-- ZIELE --
1 - Mit welcher Geschwindigkeit wurde der DSL-Anschluss laut dem Text über den DSL-Vertrag freigeschaltet?
2 - Nenne alle verschiedenen Datumsangaben aus dem Text über den DSL-Vertrag in der Reihenfolge, in der sie zum ersten Mal vorkommen.
3 - Bitte schreibe aus dem Text über den DSL-Vertrag den Abschnitt ab, der bei „Der Kläger trägt“ beginnt und bei „möglich gewesen sei.“ endet.

Mit Schreiben vom 30.6.2008 erhielt der Kläger dann die Mitteilung der Beklagten, dass die Freischaltung des DSL-Anschlusses zum 8.7.2008 mit einer Geschwindigkeit von 3072 kbit/s erfolge, was auch geschah. Er fragte daraufhin an, wann denn mit einer Freischaltung der von ihm gewünschten Leistung zu rechnen sei. Daraufhin erklärte die Beklagte, derzeit seine Änderung der zur Verfügung gestellten DSL-Leistung nicht geplant. Daraufhin foch der Kläger die mit der Beklagten getroffene Vereinbarung wegen arglistiger Täuschung an. Hilfsweise erklärte er die außerordentliche Kündigung. Beides wies die Beklagte zurück.

Der Kläger trägt vor, ein seitens der Beklagten im Internet angebotener Verfügbarkeitscheck, den er vor Vertragsabschluss durchgeführt habe, sei zum Ergebnis gekommen, bei ihm sei ein Surfen im Netz mit 16.000 kbit/s möglich. Daraufhin habe er den Vertrag mit der Beklagten geschlossen. Tatsächlich sei er arglistig getäuscht worden. Er habe aufgrund der bestellten Zusatzoption zumindest davon ausgehen können, dass er die nächst höhere Leistungsstufe aus dem Angebot der Beklagten erreiche, was jedoch nicht möglich gewesen sei.

Die Beklagte könne sich auch nicht auf ihre allgemeinen Geschäftsbedingungen berufen, nach denen lediglich die am Wohnort des Kunden maximal mögliche Bandbreite bereit gestellt werden müsse. Denn dadurch werde er unangemessen benachteiligt. So müsse er die Vergütung für die bestellte Leistung bezahlen, während die Beklagte diese nicht erbringen müsse.

Die Beklagte schulde auch Schadensersatz. Insbesondere habe sie die Kosten des Anschlusses, den die Deutsche Telekom durchgeführt habe, zu übernehmen. Insoweit betrage seine Forderung Euro 109,95.

Der Kläger hat zunächst beantragt:

I.

Es wird festgestellt, dass durch die Erklärung des Klägers vom 29.7.2008 der zwischen den Parteien am 16.5.2008 geschlossene Vertrag über die Erbringung von DSL-Leistungen wirksam angefochten wurde bzw. zum 31.8.08 außerordentlich gekündigt wurde.

II.

Die Beklagte wird verurteilt, an den Kläger Euro 109,95 nebst Zinsen hieraus in Höhe von 5 %-Punkten über dem Basiszinssatz seit 25.12.2008 zu zahlen.

III.

Die Beklagte wird verurteilt, an den Kläger vorgerichtliche Rechtsanwaltsgebühren in Höhe von Euro 155,29 nebst Zinsen hieraus in Höhe von 5 %-Punkten über dem Basiszinssatz seit 25.12.2008 zu zahlen.

Am 9.2.2009 erging, nachdem die Beklagte zur mündlichen Verhandlung nicht erschienen war antragsgemäß Versäumnisurteil.

-- QUELLENAUSZUG --
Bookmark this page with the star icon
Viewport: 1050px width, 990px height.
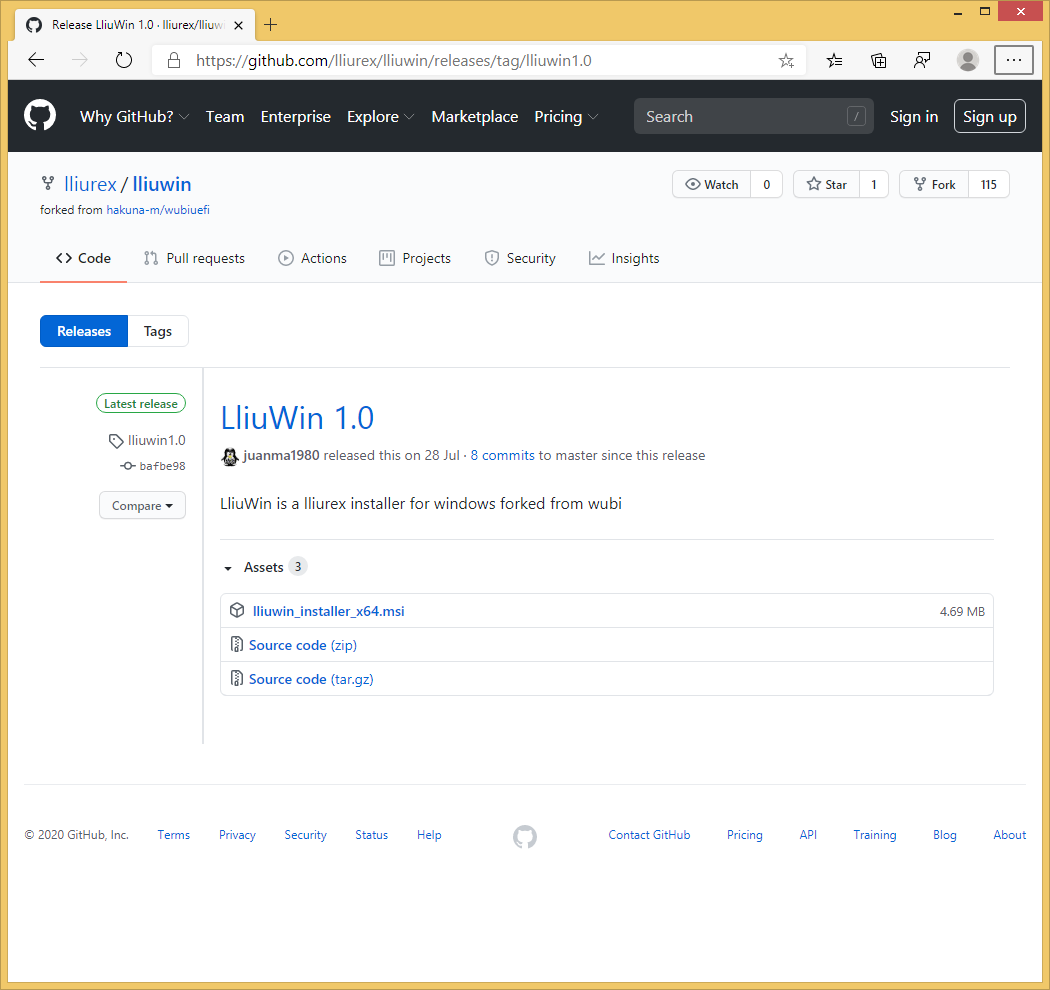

-- ANTWORTEN JE AUFGABE --
1 - Mit 3072 kbit/s.

2 - 30.6.2008, 8.7.2008, 29.7.2008, 16.5.2008, 31.8.08, 25.12.2008, 9.2.2009

3 -
Der Kläger trägt vor, ein seitens der Beklagten im Internet angebotener Verfügbarkeitscheck, den er vor Vertragsabschluss durchgeführt habe, sei zum Ergebnis gekommen, bei ihm sei ein Surfen im Netz mit 16.000 kbit/s möglich. Daraufhin habe er den Vertrag mit der Beklagten geschlossen. Tatsächlich sei er arglistig getäuscht worden. Er habe aufgrund der bestellten Zusatzoption zumindest davon ausgehen können, dass er die nächst höhere Leistungsstufe aus dem Angebot der Beklagten erreiche, was jedoch nicht möglich gewesen sei.